As we can see above, **XGBoosting** has provided the best performance on unseen data, and thus is the best model for this classifcation problem out of those tested. Nonetheless the difference amongst the three tree based models (Decision Tree / Random Forest / XGBoosting) is almost negligible. 

In an scenario were the model was going to be deployed into production, it would be interesting to look into the relation between the different accuracy performances and resource consumption. Given the small performance difference, an argument can be made that the best model, out of the three tree based models, is the one that consumes less resources.

### Feature Importance
Looking into each tree based model we can see a pattern on feature importance of the best estimator found for each model.

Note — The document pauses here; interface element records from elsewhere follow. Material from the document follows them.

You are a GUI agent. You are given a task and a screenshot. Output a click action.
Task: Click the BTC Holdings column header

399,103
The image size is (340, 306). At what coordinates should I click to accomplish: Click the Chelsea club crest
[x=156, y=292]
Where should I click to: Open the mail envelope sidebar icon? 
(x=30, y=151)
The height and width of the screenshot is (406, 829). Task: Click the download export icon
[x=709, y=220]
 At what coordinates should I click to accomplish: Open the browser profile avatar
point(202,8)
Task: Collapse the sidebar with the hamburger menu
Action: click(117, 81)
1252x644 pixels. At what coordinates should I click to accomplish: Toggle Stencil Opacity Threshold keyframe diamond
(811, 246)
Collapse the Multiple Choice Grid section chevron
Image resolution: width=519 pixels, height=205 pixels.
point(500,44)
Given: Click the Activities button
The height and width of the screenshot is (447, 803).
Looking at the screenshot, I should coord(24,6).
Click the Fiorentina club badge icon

Found on 100% of the best models:
- Minimum Orbit Intersection
- Absolute Magnitude

Found on 33% of the best models:
- Orbit ID
- Perihelion Distance
- Est dia in KM(min). This feature is the one I selected to capture size. Given the perfect correlation between size features (same measurement, different units) any of them would yield the same result, as long as only one is selected as part of the training dataset.


### Overfitting
- All models present some degree of overfitting (train accuracy > test accuracy). Nonetheless the differences are relatively small, less than 1 percentage point (except for SVM). Given this I would not consider that the selected model presents a significant overfitting issue.